The lenses that test high on resolution and are new and designed by third-party makers are often lacking that right balance of imaging characteristics, IMO. Line pairs per millimeter reolved is pretty danged unimportant if every image has hash for backgrounds, and if OOF elements tend to
double-line and create annoying edges on objects.
It's easy for a Korean company like Samyang to build a lens that can separate and reveal fine lines on a test chart, but the lens itself has to offer smooth defocus, and decent bokeh, or it's rubbish for people pictures. The new Tamron 85mm f/1.8 with Vibration Control is exceptionally UGLY in the way it renders the out of focus zones on high-frequency detail like foliage, leaves, sticks, fencing, etc.. The new, cheap Korean 135mm lens that 'beats' say, the Canon 135/2-L on test charts: looks like rubbish, even though it "beats" Canon's 20-plus-year old,magical 135mm f/2 L USM lens on test charts.

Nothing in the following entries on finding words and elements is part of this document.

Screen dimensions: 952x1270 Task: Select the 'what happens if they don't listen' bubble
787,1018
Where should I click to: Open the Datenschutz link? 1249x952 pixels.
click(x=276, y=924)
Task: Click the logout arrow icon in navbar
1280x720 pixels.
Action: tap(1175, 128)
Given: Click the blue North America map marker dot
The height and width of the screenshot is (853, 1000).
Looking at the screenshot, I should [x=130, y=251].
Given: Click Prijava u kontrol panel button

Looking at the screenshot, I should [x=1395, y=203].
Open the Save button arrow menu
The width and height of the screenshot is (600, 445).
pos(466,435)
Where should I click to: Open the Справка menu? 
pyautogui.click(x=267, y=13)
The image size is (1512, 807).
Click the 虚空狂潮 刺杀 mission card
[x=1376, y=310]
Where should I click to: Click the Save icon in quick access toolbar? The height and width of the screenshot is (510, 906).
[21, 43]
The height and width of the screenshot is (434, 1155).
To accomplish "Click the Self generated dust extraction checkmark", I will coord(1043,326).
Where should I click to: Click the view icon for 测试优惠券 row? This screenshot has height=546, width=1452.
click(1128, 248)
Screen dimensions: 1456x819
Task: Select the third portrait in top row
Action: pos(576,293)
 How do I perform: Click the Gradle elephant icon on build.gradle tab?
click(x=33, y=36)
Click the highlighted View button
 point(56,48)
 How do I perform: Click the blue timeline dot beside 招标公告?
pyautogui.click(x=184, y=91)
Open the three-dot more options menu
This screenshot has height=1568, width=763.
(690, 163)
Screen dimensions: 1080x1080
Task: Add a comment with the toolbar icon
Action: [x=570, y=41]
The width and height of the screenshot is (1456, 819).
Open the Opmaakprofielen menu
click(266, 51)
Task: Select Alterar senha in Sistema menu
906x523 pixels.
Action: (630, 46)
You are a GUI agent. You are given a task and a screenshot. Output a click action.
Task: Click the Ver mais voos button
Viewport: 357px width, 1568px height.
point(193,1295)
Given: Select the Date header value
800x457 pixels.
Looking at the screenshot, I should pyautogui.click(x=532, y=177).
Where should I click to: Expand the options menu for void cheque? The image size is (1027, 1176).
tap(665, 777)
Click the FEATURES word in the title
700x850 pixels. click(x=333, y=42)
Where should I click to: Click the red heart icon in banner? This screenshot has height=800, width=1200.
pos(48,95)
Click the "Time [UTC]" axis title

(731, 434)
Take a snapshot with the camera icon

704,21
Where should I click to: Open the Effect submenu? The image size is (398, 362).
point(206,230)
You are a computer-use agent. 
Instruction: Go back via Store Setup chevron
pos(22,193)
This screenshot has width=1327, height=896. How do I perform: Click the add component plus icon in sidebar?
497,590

Optical "flaws" can make an 85mm lens a beautiful imager on people pics...this is very different than designing a lens that scores high on star charts or USAF targets, or any other "fine-lines-on-paper" type of testing.
Sigma's ART lenses are, to me, a great example of harsh imagers...same with the Tamron VC 24-70 and their new 85 VC...awful pics....great test results on measuring sites.